Bahrick (1984) has shown that the most important thing
in learning a word is the
first encounter; he found effects of this eight years later. Practice may not be able
to make up for a disastrous first encounter.
Organizing words in the mind
Much teaching of vocabulary implies that the effective way of learning vocabulary
is to organize the words into groups in our mind. Hence we saw coursebooks using
vocabulary sets even when Rosch’s work suggests this
is not the normal way of
learning.
Touchstone (McCarthy
et al., 2005) tells the students in Lesson 2, ‘Here are
some things students take to class’, and then lists ‘umbrella’, ‘pencil’, and so on –
that is, reversing Rosch’s sequence by starting with a superordinate category.
Organizing may consist of putting related words in a ‘word map’.
International
Express (Taylor, 1996) gets students to fill in empty bubbles in a diagram that links
‘Air travel’ to ‘Luggage’, ‘Documents’, and so on. Or it may mean thinking about
aspects
of the word form, say word endings such as ‘-er’ or prefixes such as ‘con-’.

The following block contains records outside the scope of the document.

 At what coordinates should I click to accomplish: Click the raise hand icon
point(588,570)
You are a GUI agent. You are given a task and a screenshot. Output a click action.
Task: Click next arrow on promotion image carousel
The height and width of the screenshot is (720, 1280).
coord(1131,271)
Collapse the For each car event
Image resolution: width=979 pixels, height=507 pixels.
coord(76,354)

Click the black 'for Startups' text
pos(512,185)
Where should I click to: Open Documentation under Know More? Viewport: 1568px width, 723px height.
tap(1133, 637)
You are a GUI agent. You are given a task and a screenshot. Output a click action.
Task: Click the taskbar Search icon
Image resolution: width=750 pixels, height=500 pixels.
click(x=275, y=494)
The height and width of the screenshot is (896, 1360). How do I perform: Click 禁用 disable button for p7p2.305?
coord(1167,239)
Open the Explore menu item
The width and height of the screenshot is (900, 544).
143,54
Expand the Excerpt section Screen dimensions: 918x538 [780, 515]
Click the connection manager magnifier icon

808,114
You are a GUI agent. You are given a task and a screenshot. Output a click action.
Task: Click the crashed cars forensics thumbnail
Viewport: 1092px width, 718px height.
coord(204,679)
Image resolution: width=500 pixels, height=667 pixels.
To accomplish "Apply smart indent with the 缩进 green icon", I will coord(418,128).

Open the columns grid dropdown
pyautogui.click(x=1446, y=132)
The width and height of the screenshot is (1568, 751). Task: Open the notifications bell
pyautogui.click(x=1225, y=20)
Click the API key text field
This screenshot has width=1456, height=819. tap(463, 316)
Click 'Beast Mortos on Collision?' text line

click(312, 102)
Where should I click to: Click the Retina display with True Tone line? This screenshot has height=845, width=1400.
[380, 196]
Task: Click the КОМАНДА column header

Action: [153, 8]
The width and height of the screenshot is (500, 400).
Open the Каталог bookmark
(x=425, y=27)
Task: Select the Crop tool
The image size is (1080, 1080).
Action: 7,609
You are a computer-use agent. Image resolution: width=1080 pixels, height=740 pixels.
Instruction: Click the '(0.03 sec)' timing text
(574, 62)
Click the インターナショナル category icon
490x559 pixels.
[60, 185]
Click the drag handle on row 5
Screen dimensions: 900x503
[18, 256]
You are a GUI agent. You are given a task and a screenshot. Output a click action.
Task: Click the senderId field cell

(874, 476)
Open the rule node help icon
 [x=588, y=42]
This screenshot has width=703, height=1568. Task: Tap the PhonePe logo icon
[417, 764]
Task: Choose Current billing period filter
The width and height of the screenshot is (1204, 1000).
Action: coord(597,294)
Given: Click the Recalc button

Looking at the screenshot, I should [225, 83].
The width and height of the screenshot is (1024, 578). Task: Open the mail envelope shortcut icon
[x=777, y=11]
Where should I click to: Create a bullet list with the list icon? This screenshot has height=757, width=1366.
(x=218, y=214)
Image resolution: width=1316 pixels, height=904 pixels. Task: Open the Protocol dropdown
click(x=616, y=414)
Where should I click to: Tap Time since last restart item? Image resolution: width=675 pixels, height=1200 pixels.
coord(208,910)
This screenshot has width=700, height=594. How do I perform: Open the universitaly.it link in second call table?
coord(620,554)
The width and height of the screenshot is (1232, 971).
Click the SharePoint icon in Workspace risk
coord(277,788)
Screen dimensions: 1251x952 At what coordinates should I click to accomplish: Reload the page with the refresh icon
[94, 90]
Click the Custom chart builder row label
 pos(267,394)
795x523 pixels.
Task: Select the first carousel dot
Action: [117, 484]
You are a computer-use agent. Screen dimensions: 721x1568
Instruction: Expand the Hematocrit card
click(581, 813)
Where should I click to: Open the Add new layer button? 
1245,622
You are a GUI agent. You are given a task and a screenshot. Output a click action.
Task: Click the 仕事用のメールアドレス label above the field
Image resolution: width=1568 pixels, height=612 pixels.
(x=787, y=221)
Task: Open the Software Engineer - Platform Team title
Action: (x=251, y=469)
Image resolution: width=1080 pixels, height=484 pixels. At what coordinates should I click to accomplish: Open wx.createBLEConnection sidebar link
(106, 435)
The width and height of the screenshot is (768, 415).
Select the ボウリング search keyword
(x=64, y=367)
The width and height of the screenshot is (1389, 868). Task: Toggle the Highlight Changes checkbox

Organizing words in groups by common morphology linked to meaning may be a
useful way of remembering them.
Tapestry 1 Listening and Speaking (Benz and
Dworak, 2000),
for instance, asks students to characterize nouns for professions
both as ‘-or’ (actor), ‘-ist’ (typist), or ‘-ian’ (musician) and then as different types of
career (medical careers,
entertainers, public service, and so on). The book does not,
however, point out that ‘driver’ has now made the transition
from human being to
machine that many ‘-er’ words take, such as ‘computer’, ‘typewriter’ and ‘reader’.